> _Document segment_
Iran says it must build 30,000 more first generation centrifuges if it wants to meet the annual fuel needed at Bushehr Nuclear Power Plant, PressTV reported.
"Of course, if the Natanz facility is to meet Bushehr's annual fuel need, it must have 50,000 first generation centrifuges. Presently, we have 20,000 devices there, but only 9,000 of them are spinning," Head of the Atomic Energy Organization of Iran (AEOI) Ali Akbar Salehi said on Sunday.
The Islamic Republic currently imports the nuclear fuel for Bushehr nuclear power plant from Russia.
"Now, we have to manufacture 30,000 more machines so that the Natanz enrichment facility" could produce fuel for Bushehr Power Plant for one year, the nuclear chief added.
Salehi said that Tehran should be able to produce 20,000 megawatts of electricity from nuclear power in a 20-year period.
"So far we have produced seven to eight tons of enriched uranium, but for Bushehr Power Plant to run for one year, we should have 50,000 machines to produce 30 tons of enriched uranium. We are still eight years away from the point of meeting our one-year demand," he added.

> _Task statement_
Extend the report on Iran's centrifuge needs for the Bushehr plant with a few further sentences that pick up after its final quotation. The listing that follows is separate material, unrelated to the report on Iran's centrifuge needs.

> _Provided material_
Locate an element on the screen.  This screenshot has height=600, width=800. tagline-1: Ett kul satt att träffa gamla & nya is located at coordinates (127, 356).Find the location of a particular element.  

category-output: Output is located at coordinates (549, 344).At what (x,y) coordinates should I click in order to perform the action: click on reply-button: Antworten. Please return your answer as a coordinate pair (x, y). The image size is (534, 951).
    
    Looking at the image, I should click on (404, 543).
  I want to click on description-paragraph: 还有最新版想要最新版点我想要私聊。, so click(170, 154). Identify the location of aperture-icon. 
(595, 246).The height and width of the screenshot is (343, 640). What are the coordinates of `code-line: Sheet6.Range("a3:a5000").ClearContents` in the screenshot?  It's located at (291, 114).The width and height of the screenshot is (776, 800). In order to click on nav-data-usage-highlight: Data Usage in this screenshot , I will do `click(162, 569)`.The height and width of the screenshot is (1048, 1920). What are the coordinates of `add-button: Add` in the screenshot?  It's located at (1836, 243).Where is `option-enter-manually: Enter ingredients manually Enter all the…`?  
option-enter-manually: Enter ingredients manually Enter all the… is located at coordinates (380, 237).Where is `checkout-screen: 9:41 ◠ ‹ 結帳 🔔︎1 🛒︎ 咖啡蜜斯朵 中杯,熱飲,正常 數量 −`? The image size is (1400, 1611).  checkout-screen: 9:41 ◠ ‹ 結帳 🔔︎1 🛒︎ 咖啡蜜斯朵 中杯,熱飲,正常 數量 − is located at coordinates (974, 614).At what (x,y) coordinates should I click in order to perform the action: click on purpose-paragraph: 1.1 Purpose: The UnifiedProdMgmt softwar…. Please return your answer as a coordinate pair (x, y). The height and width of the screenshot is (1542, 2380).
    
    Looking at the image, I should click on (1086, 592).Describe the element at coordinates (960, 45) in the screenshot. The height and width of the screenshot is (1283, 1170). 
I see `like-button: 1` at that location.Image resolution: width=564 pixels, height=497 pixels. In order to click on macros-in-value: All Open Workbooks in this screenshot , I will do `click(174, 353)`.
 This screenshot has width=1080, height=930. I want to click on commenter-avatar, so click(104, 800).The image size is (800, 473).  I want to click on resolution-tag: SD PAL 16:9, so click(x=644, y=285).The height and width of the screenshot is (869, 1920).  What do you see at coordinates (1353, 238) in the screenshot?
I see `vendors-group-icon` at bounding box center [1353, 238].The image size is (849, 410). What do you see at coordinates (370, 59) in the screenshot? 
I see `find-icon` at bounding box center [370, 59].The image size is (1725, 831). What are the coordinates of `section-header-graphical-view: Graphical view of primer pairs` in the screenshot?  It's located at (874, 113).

> _Response_
In September 2013, Iran officially took over from Russia the first unit of its first 1,000-megawatt nuclear power plant in Bushehr for two years. The initial construction of the Bushehr facility began in 1975 by German companies, but the work was halted following the 1979 Islamic Revolution.
After signing a deal on the construction of nuclear plants in 1992, Iran and Russia reached an agreement in 1995 to complete the Bushehr plant.
In an interview with Press TV on February 3, the AEOI head said the Islamic Republic is in talks with Russia for the construction of new nuclear power plants to produce 4,000 megawatts of electricity.
Bushehr now produces 1,000 megawatts of electricity. Iran says its nuclear program is entirely peaceful and aimed at meeting the country's growing energy and medical needs.